Жизненные пути Реда Полларда, Тома Смита и Чарльза Ховарда наконец пересеклись. Начался их совместный путь к звездному часу.
Том Смит и Сухарь
(Библиотека USC, раздел тематических коллекций)
Глядя на Сухаря, конюхи недовольно кривились. Когда они проходили мимо стойла, жеребец с недвусмысленным видом кидался к дверце – он щерил зубы, плотно прижимал уши к голове и злобно щурился. Бедный тот служитель, которому приходилось заходить к нему в стойло, чтобы убрать навоз и почистить скребницей это злобное создание. И о чем только думал Смит, когда приобретал его? Конь был просто ходячей катастрофой. Он беспрерывно кружил по стойлу, а при виде седла покрывался пеной.
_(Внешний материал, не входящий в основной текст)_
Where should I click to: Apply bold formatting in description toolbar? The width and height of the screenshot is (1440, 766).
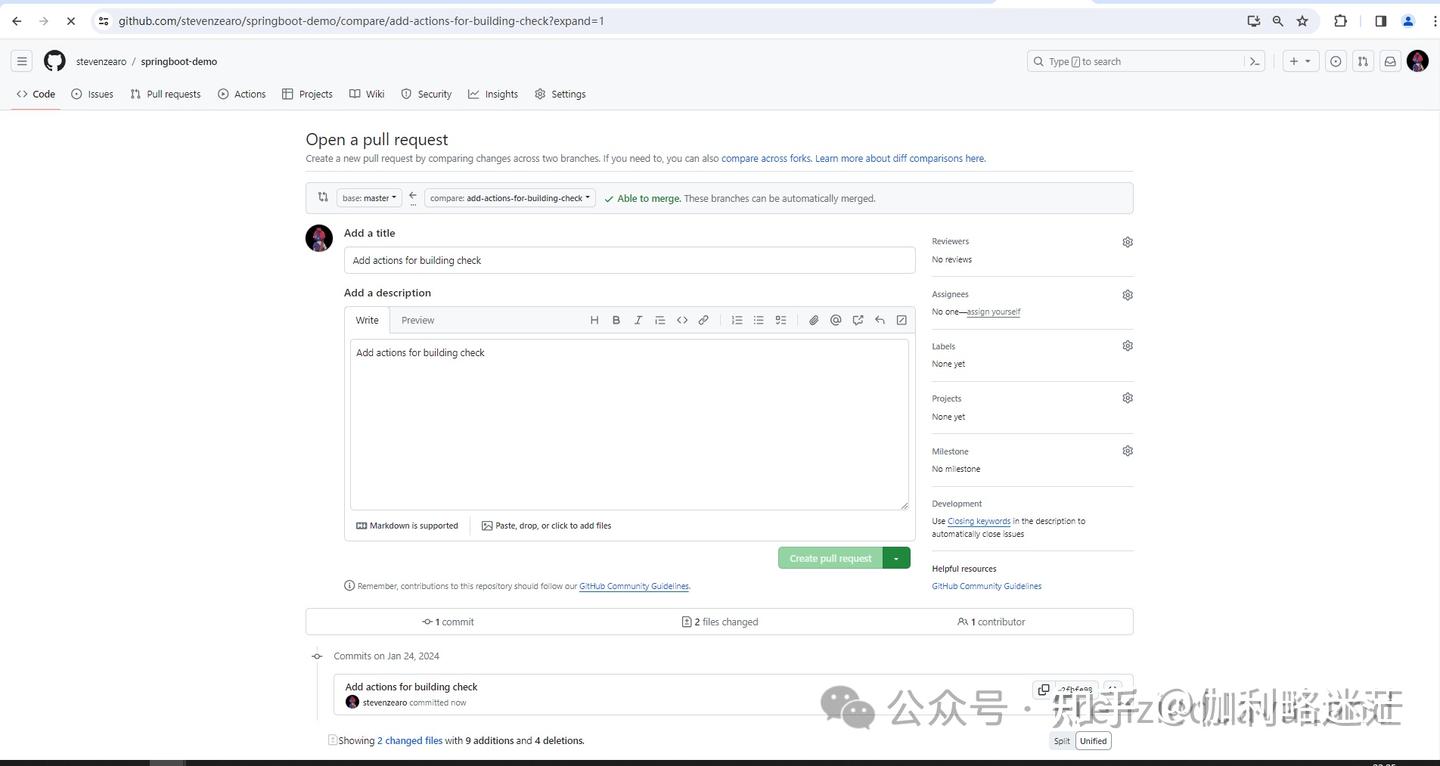(616, 320)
Его вес был на 90 килограммов ниже нормы, к тому же он страдал хронической усталостью. Животное было настолько тощим, что, как сказал один из репортеров, его бедра могли бы служить идеальной вешалкой для шляп. При этом он упорно отказывался есть. И его левая передняя нога выглядела очень плохо.
Как всегда, начиная работать с новой лошадью, Смит постоянно думал о коне – и когда находился рядом с ним, и когда уходил из конюшни. Первое, что нужно сделать, решил тренер, это успокоить лошадь, снять стресс. Не обращая внимания на щелкающие зубы, на прижатые уши, Том всегда старался приласкать коня, угостить морковкой. А потом попробовал старый, испытанный метод, который помогал, если животное было подавлено или расстроено: найти ему компаньона. К ипподромам всегда прибивались бродячие животные. Будучи созданиями социальными, лошади отлично ладили с ними. Самые разнообразные твари – от немецких овчарок до кур – становились компаньонами лошадей. У Фитцсиммонса в конюшне обитал трехлапый кот. Тренер даже приладил ему протез из дерева и обрывка конской сбруи и с интересом наблюдал, как тот учится придавливать мышь одной лапой и «лупить» ее второй. А на ипподроме в Аризоне некоторое время талисманом была обезьянка – пока не начала откручивать краны в конюшне и отдирать гонт с крыши.